Resistance in a power circuit results in voltage losses and less power reaching the load (DC power = voltage × current). For example, the compressor in my Evakool fridge may have starting problems and runs slower when voltage is low.

Voltage loss is a function of current and resistance (Ohm’s law: volts = amps × ohms). Cable resistance is a function of cable length and cross-sectional area (ohms = ohms/m × m; see the cable ratings table above).

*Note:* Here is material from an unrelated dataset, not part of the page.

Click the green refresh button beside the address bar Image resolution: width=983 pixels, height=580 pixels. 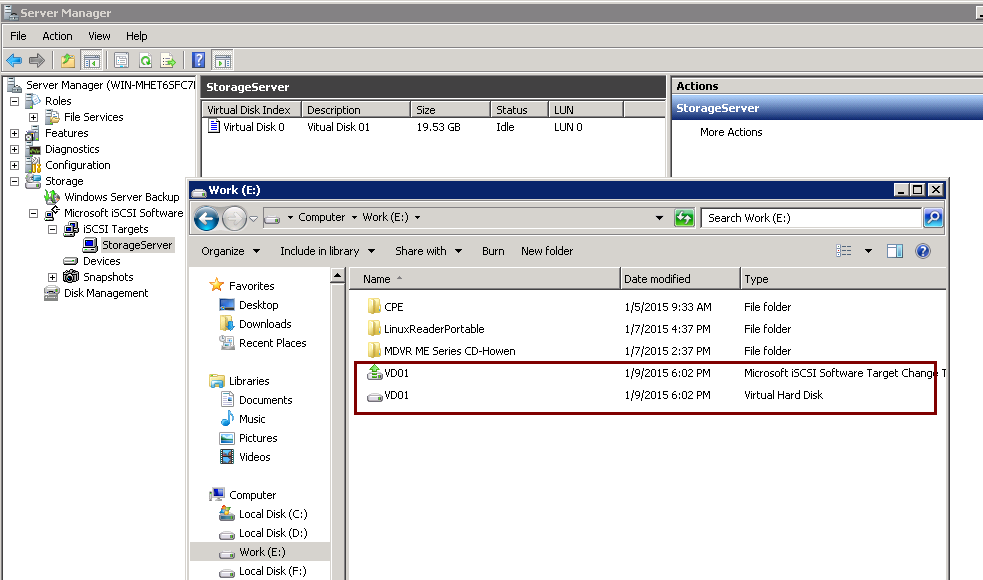(x=685, y=218)
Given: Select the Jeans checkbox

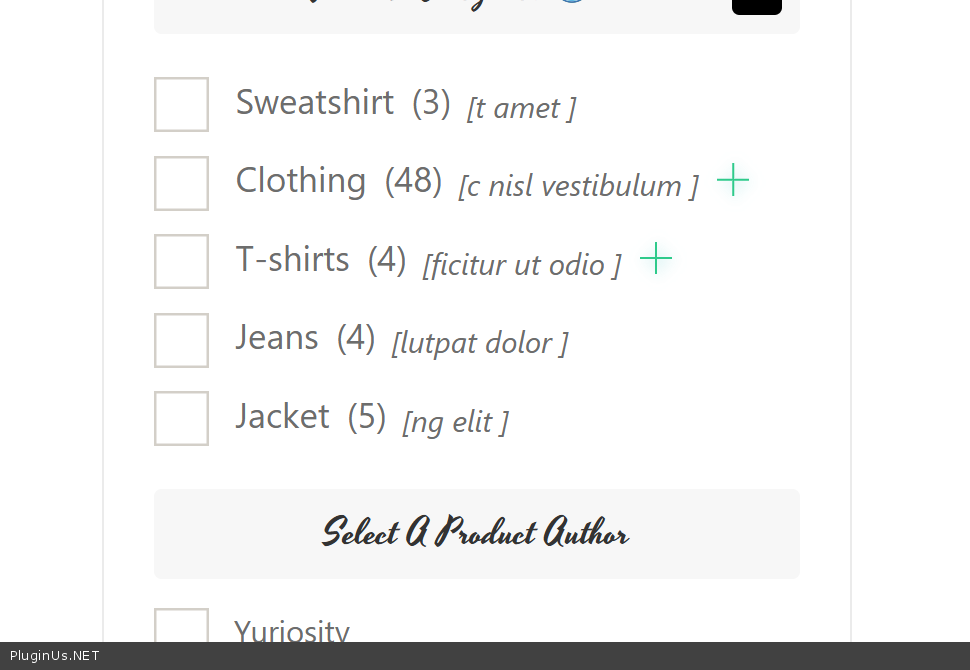Looking at the screenshot, I should (x=181, y=340).
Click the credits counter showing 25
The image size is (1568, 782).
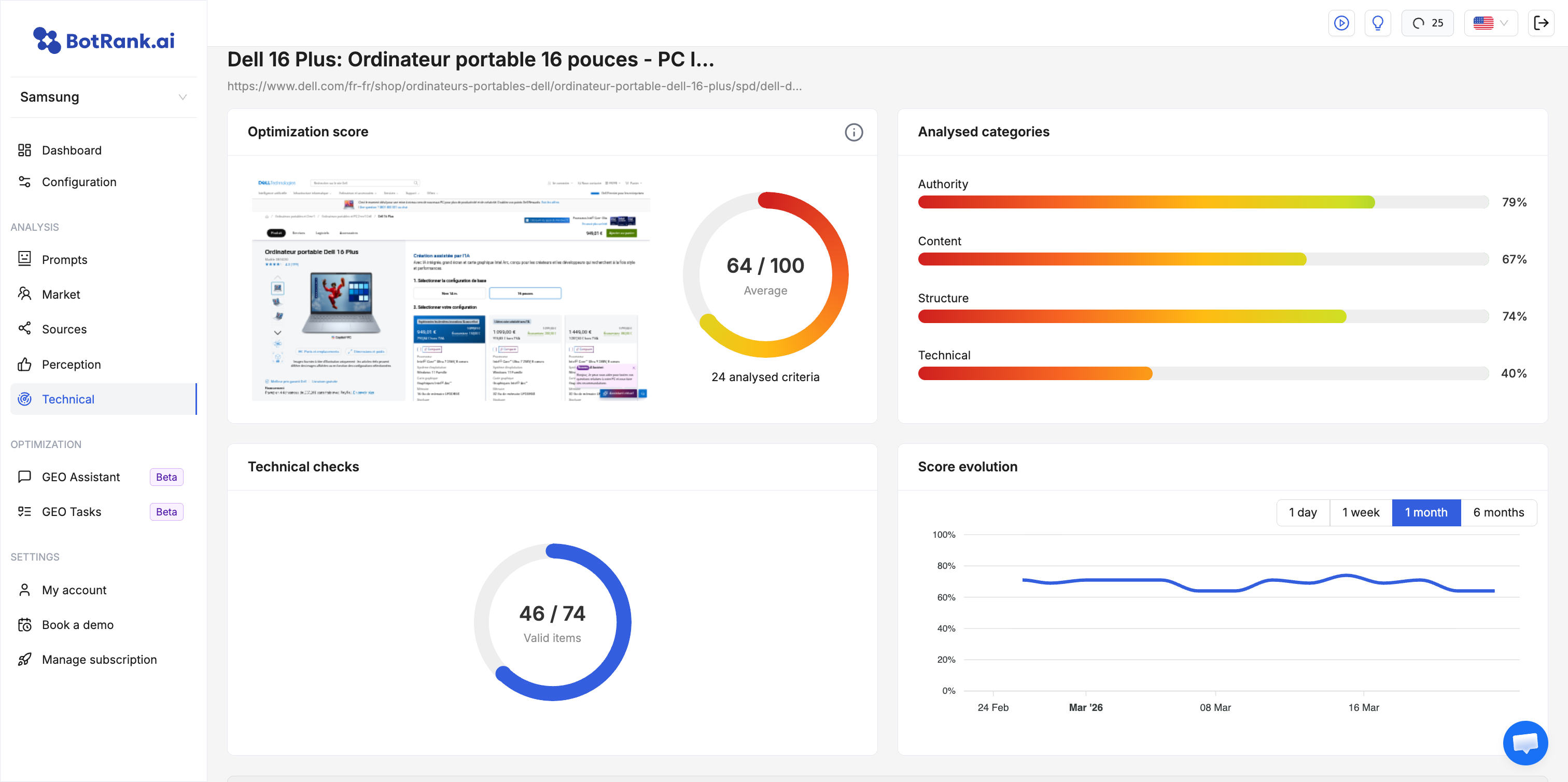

Below are some cable selection tables for both 12 V and 24 V systems. I calculated these tables in five steps:

  1. Calculate maximum cable resistance (ohms/km) from voltage drop, cable length and current.
  2. Calculate minimum copper conductor cross-sectional from cable resistance (using power function fitted to ABYC data, see above).
  3. Calculate ampacity for 75°C insulation and 60°C ambient temerature (using quadratic function fitted to ABYC data, see above).
  4. Upgrade results smaller than 0.5 mm2 to 0.5 mm2.
  5. Upgrade results with ampacity less than the current in Step 1 above.

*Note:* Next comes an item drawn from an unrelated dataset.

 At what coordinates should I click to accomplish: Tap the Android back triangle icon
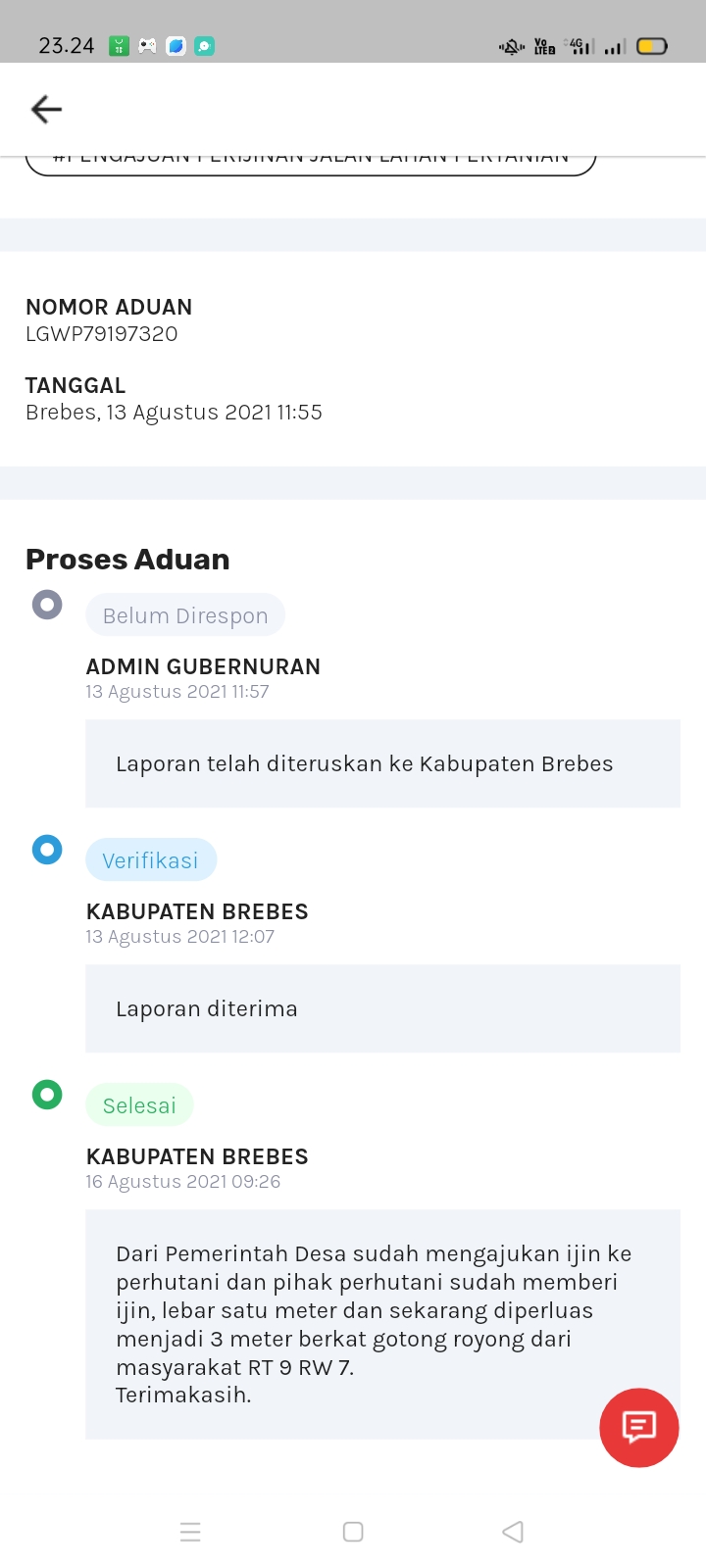point(513,1532)
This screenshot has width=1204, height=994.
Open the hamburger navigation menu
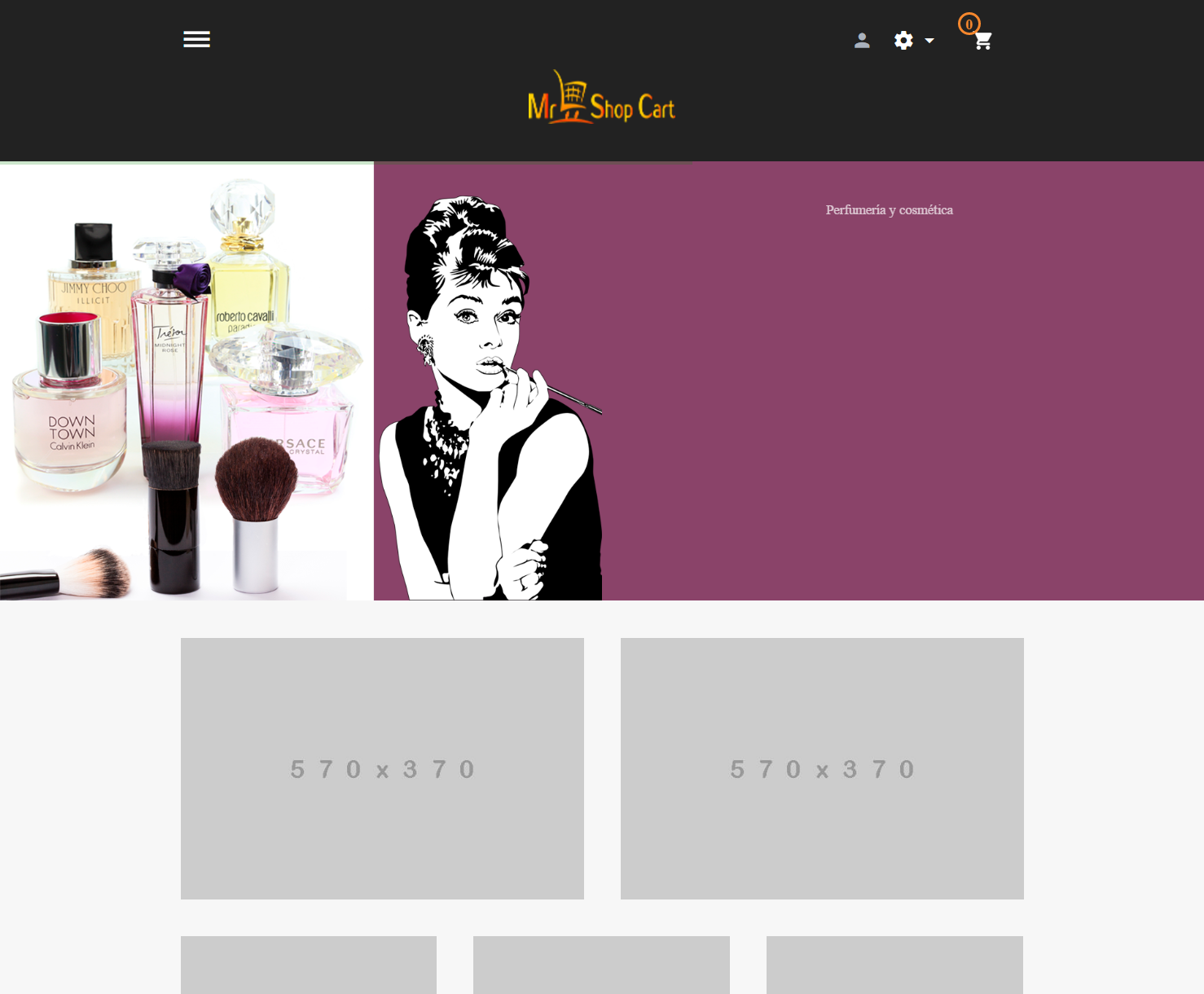pyautogui.click(x=196, y=39)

These cable selection tables specify the minimum conductor area. An appropriate cable can then be selected by reference to the cable ratings table above.

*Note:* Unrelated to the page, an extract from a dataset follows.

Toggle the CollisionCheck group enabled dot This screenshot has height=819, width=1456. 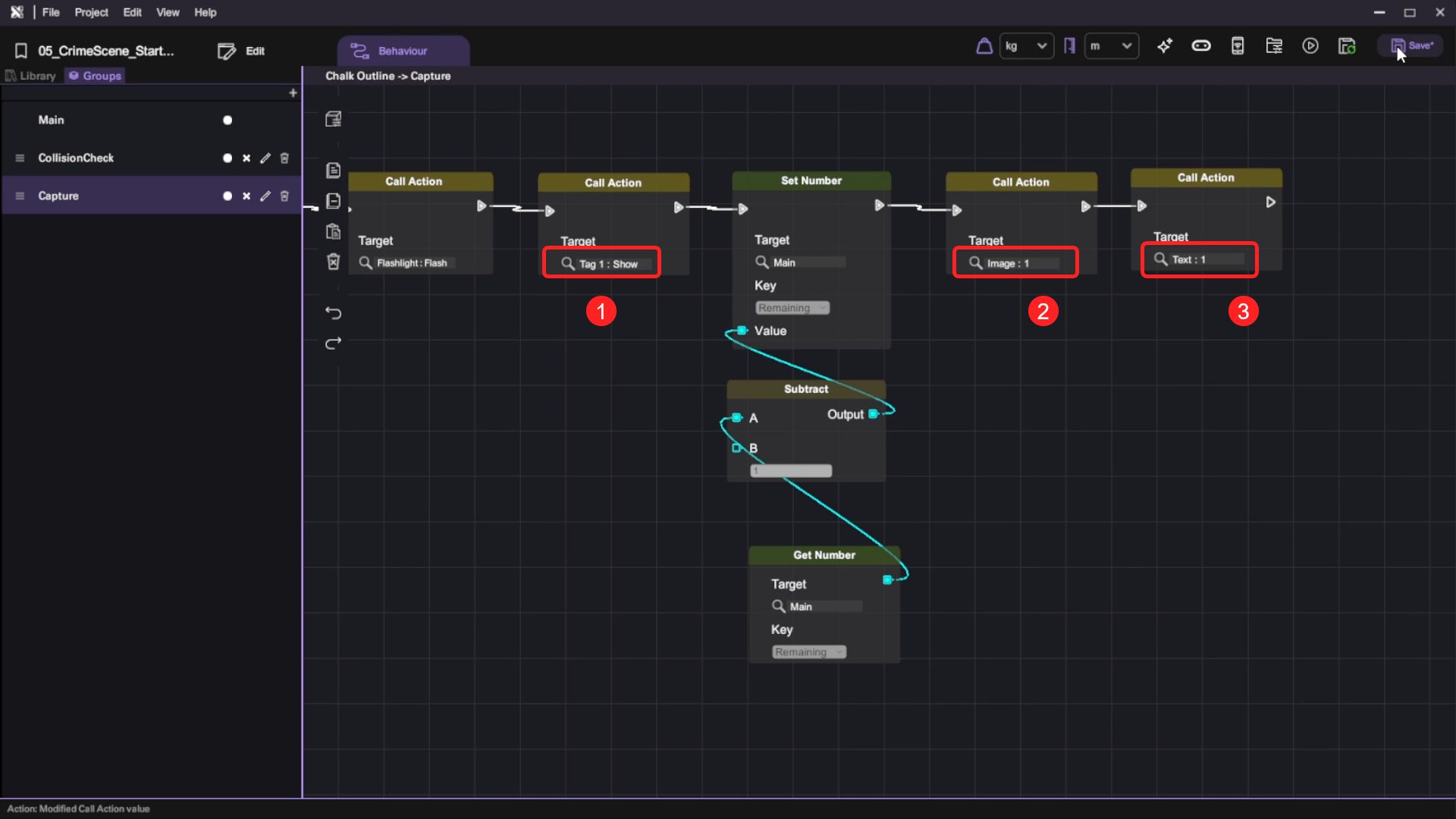coord(228,158)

mm2 1 2 5 10 15 20 30 40 50 75 100 A
1 0.5 0.5 0.5 0.5 1.0 2.1 4.0 5.3 6.0 10.0 16.0 25.0
2 1.0 0.5 0.5 0.8 1.5 2.3 4.0 5.3 6.0 10.0 16.0 25.0
5 2.5 0.5 0.8 1.9 3.8 5.6 7.5 11.3 15.0 18.8 28.2
10 5.0 0.8 1.5 3.8 7.5 11.3 15.0 22.5 30.0
15 7.5 1.1 2.3 5.6 11.3 16.9 22.5 33.8
20 10.0 1.5 3.0 7.5 15.0 22.5 30.0
25 12.5 1.9 3.8 9.4 18.8 28.2
m Single m Twin
Cable selection chart for 12 V systems and 2% voltage loss (sensitive loads). Read minimum cross-sectional copper area (mm2) at the intersection of current (top row) and cable length (one of the two left-rows). For single core cables, it is assumed the chassis return has zero resistance.
mm2 1 2 5 10 15 20 30 40 50 75 100 A
1 0.5 0.5 0.5 0.5 1.0 2.1 4.0 5.3 6.0 10.0 16.0 25.0
2 1.0 0.5 0.5 0.5 1.0 2.1 4.0 5.3 6.0 10.0 16.0 25.0
5 2.5 0.5 0.5 0.9 1.9 2.8 4.0 5.6 7.5 9.4 16.0 25.0
10 5.0 0.5 0.8 1.9 3.8 5.6 7.5 11.3 15.0 18.8 28.2
15 7.5 0.6 1.1 2.8 5.6 8.4 11.3 16.9 22.5 28.2
20 10.0 0.8 1.5 3.8 7.5 11.3 15.0 22.5 30.0
25 12.5 0.9 1.9 4.7 9.4 14.1 18.8 28.2
m Single m Twin
Cable selection chart for 12 V systems and 4% voltage loss (normal loads). Equivalent to 24 V and 2% voltage loss (sensitive loads). Read minimum cross-sectional copper area (mm2) at the intersection of current (top row) and cable length (one of the two left-rows). For single core cables, it is assumed the chassis return has zero resistance.
mm2 1 2 5 10 15 20 30 40 50 75 100 A
1 0.5 0.5 0.5 0.5 1.0 2.1 4.0 5.3 6.0 10.0 16.0 25.0
2 1.0 0.5 0.5 0.5 1.0 2.1 4.0 5.3 6.0 10.0 16.0 25.0
5 2.5 0.5 0.5 0.5 1.0 2.1 4.0 5.3 6.0 10.0 16.0 25.0
10 5.0 0.5 0.5 0.9 1.9 2.8 4.0 5.6 7.5 9.4 16.0 25.0
15 7.5 0.5 0.6 1.4 2.8 4.2 5.6 8.4 11.3 14.1 21.1 28.2
20 10.0 0.5 0.8 1.9 3.8 5.6 7.5 11.3 15.0 18.8 28.2
25 12.5 0.5 0.9 2.3 4.7 7.0 9.4 14.1 18.8 23.5
m Single m Twin
Cable selection chart for 24 V systems and 4% voltage loss (normal loads). Read minimum cross-sectional copper area (mm2) at the intersection of current (top row) and cable length (one of the two left-rows). For single core cables, it is assumed the chassis return has zero resistance.

Cable selection tips

When selecting electrical cables, biggest is not best. Bigger cables are more difficult to work with (e.g. routing, making connections), heavier and more costly. Use electrical engineering know-how and always select the thinnest cable that is fit for purpose. For example, you will not find many thick cables in OEM installations because they are not necessary for most applications.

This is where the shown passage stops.